(Element lookup records)
· · · · · · ·

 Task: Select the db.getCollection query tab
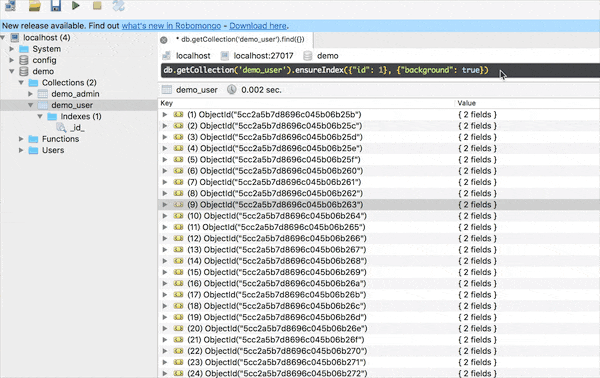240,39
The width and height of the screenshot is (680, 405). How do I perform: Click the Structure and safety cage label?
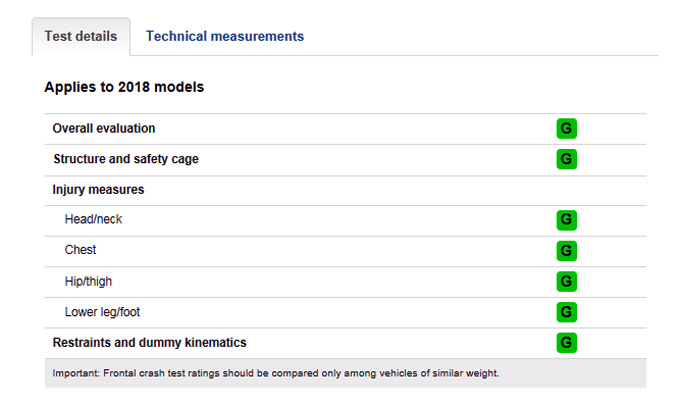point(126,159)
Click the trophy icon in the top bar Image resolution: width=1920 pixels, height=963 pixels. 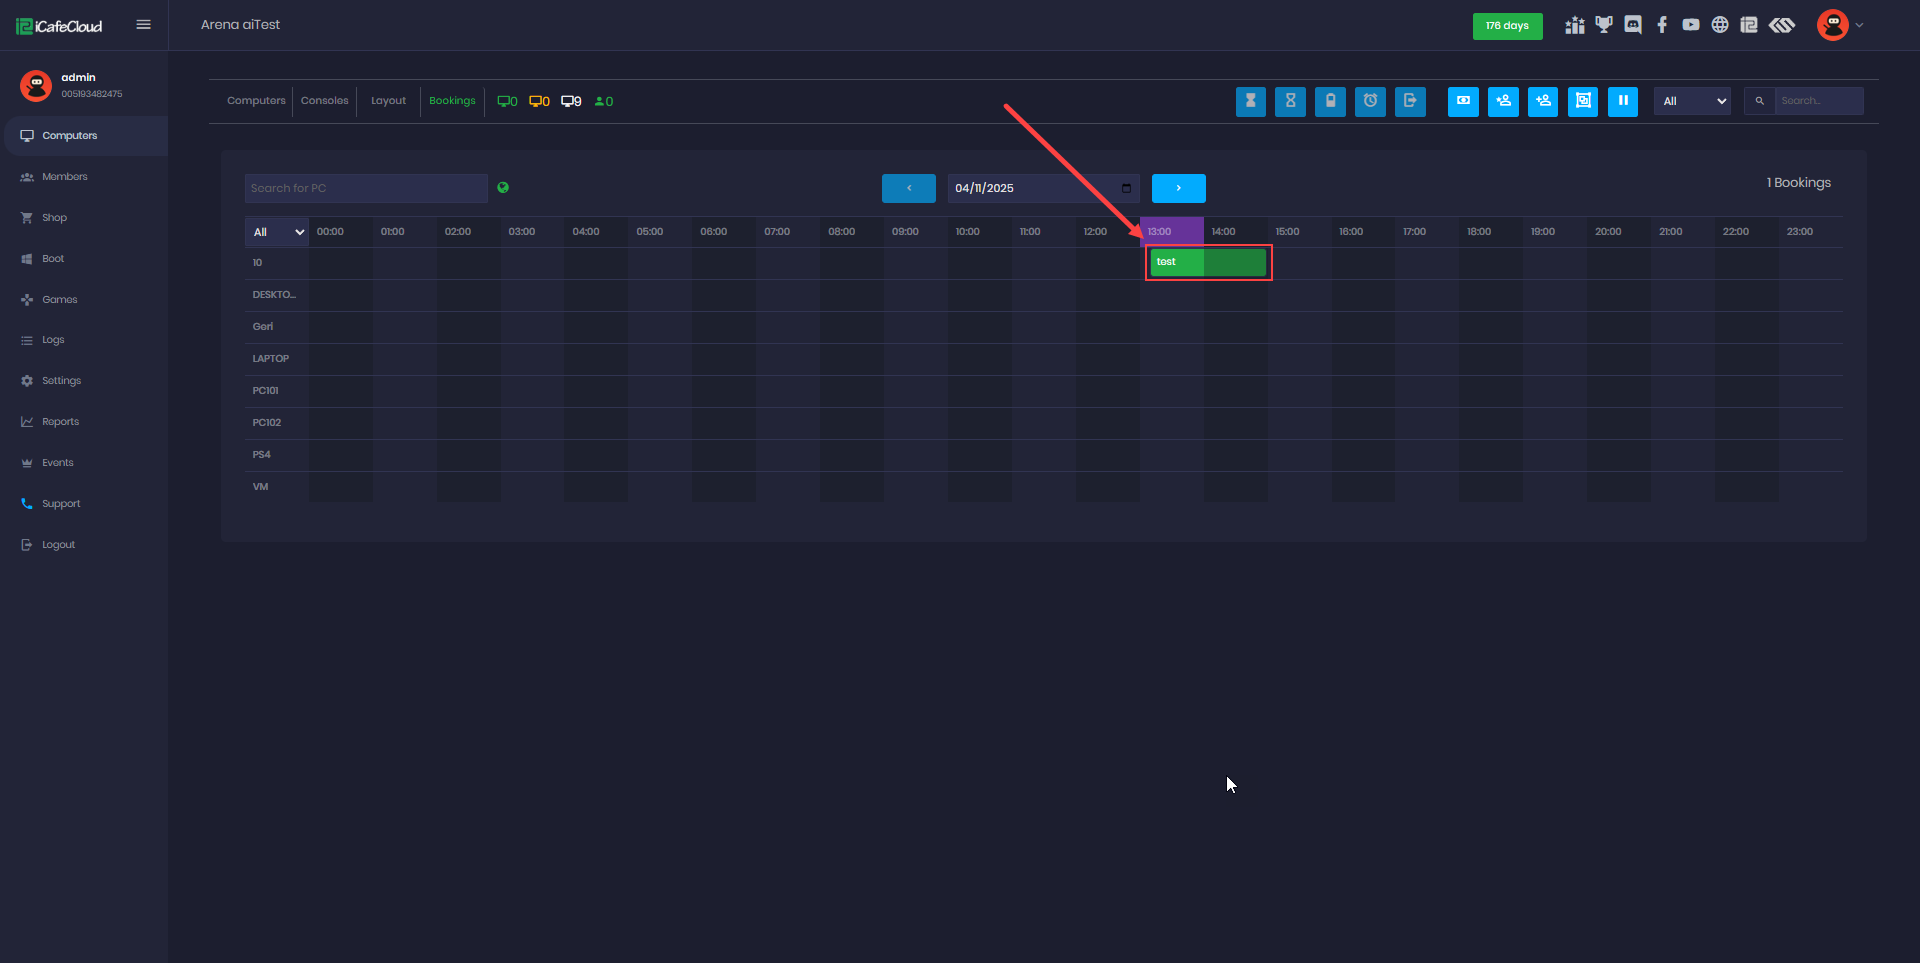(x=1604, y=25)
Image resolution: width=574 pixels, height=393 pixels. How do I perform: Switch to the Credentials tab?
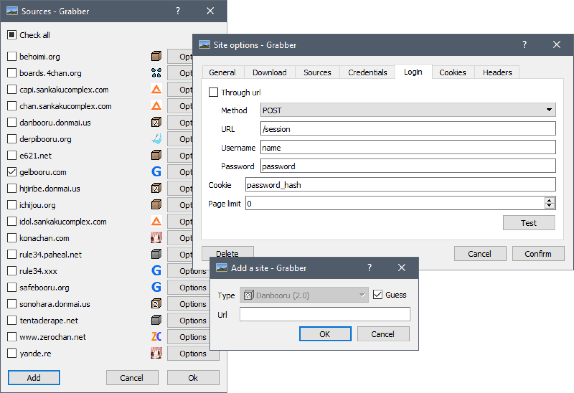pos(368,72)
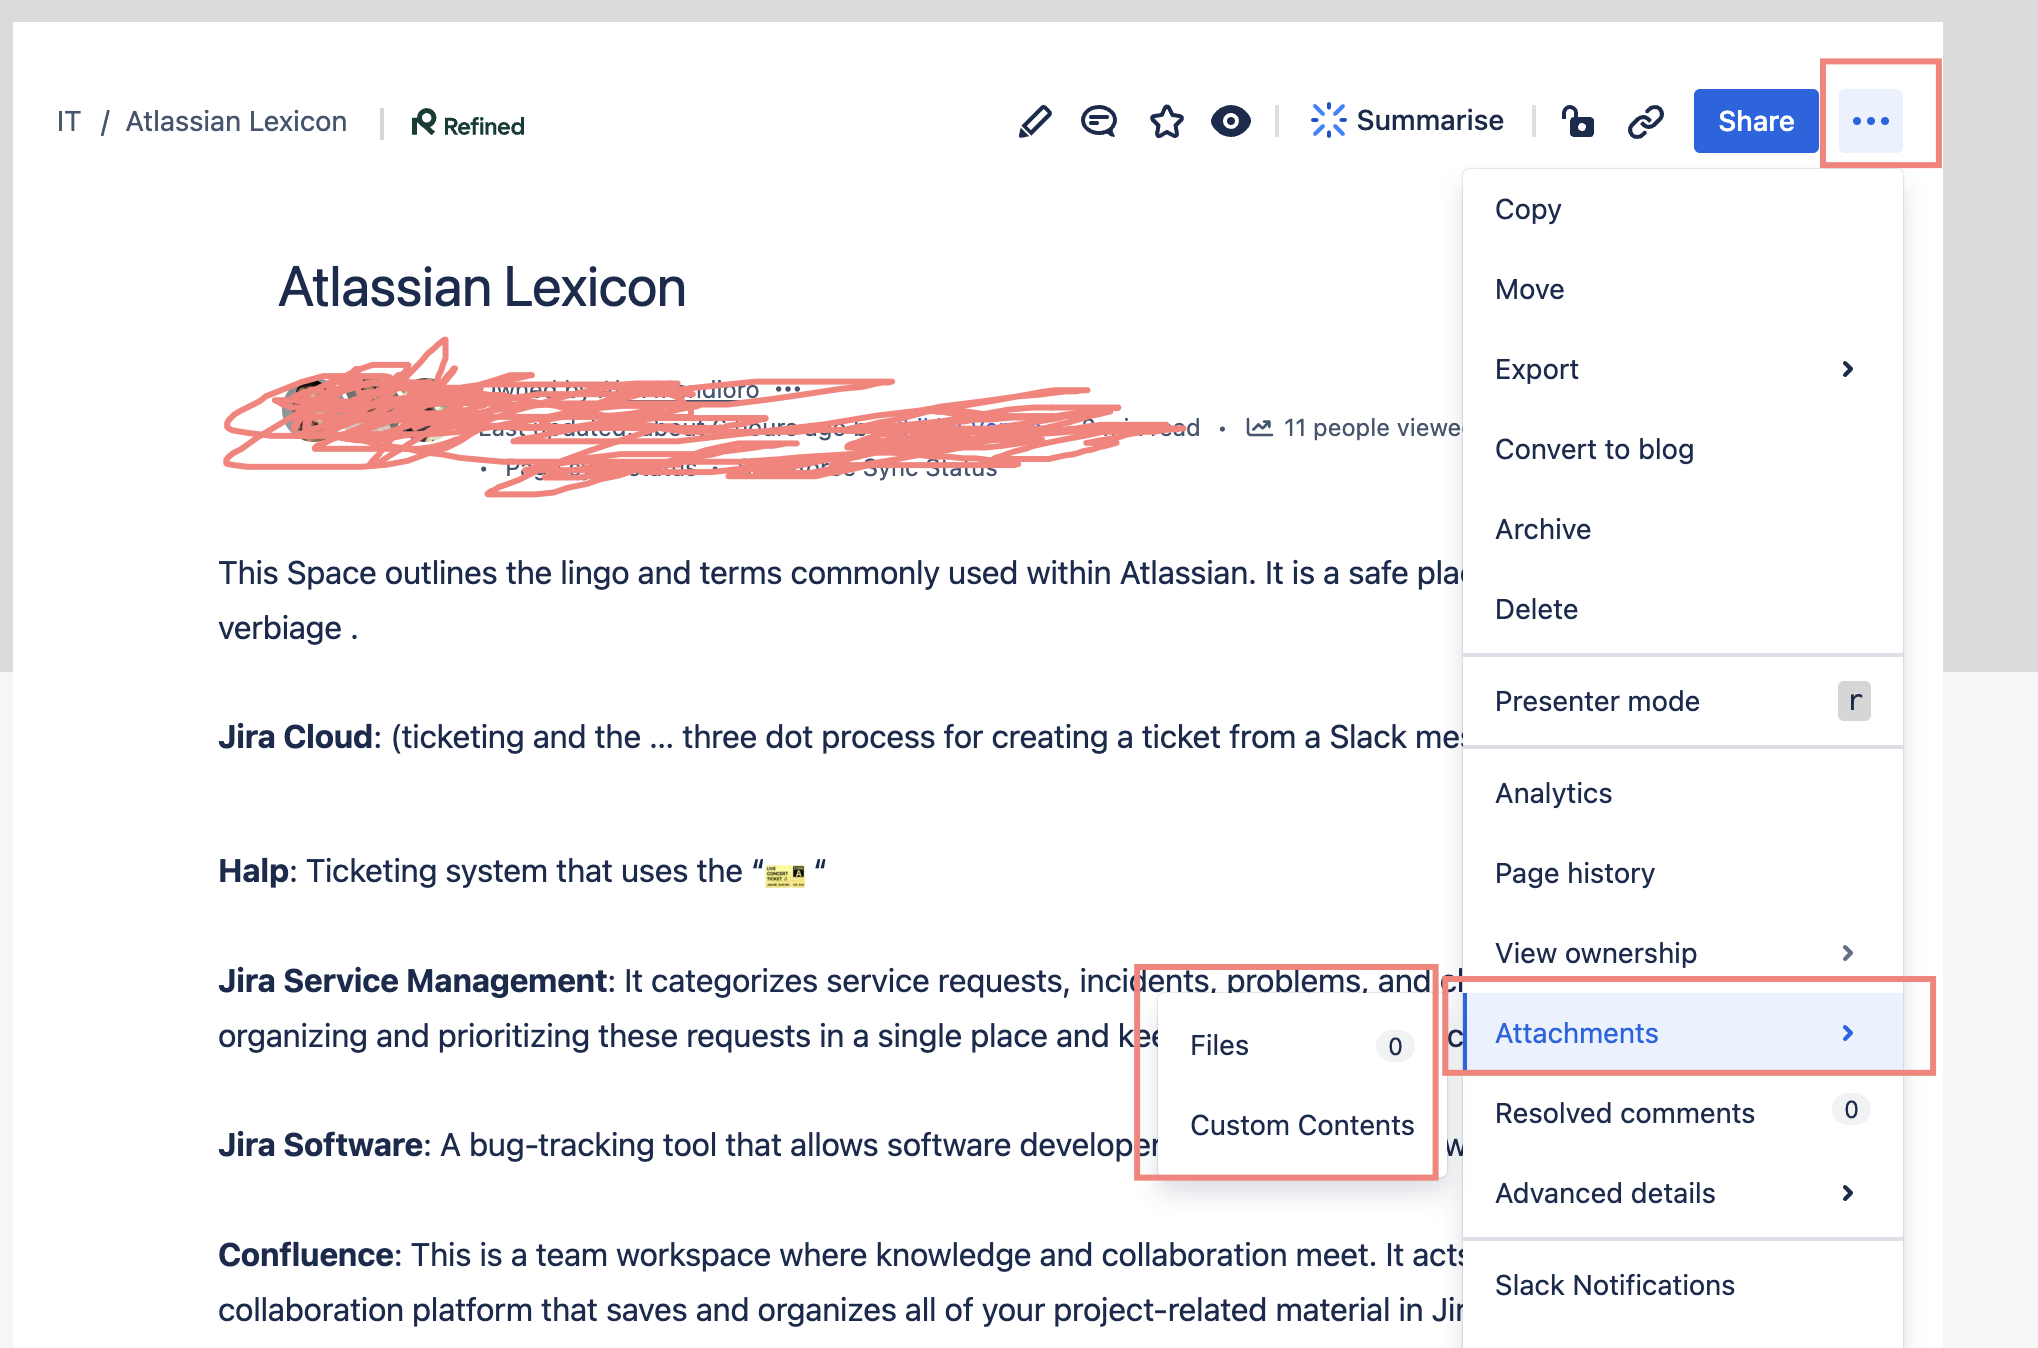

· · · · · · ·

Written instruction:
Starting at the line that contains "Image resolution: width=574" and continuing through the end of the records, copy each line verbatim. Leave the pictures out of your answer.

Task answer:
Image resolution: width=574 pixels, height=393 pixels. How do I perform: Switch to the Credentials tab?
pos(368,72)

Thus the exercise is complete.